> AIM OF THE TASK
Show each line of the records in which the word "price" occurs.

> TASK INPUTS
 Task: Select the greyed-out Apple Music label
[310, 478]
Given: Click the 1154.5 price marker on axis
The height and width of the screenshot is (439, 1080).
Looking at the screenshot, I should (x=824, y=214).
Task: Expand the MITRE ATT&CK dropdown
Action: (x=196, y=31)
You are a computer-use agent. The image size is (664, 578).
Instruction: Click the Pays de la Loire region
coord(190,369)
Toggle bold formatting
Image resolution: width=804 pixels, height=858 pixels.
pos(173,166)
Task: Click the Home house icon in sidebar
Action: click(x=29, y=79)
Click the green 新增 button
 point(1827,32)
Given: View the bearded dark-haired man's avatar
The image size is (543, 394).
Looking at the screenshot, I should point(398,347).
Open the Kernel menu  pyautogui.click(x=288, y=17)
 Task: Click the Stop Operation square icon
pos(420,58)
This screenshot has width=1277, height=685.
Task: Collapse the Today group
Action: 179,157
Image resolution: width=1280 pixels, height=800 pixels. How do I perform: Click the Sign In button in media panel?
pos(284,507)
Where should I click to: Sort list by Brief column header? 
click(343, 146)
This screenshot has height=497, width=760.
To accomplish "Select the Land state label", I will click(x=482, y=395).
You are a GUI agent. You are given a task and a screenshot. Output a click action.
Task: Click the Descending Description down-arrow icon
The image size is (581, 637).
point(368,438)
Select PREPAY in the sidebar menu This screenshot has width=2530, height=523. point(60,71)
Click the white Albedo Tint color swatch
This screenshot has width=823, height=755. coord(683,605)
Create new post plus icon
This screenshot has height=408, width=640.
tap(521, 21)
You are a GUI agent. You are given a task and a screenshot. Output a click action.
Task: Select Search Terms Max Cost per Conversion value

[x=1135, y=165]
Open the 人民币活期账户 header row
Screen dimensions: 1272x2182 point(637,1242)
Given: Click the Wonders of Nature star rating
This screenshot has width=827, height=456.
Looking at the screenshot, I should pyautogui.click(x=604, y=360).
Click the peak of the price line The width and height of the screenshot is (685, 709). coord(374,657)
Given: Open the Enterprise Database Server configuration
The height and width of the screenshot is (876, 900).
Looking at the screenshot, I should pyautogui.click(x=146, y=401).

> PROBLEM SOLUTION
Given: Click the 1154.5 price marker on axis
Click the peak of the price line The width and height of the screenshot is (685, 709). coord(374,657)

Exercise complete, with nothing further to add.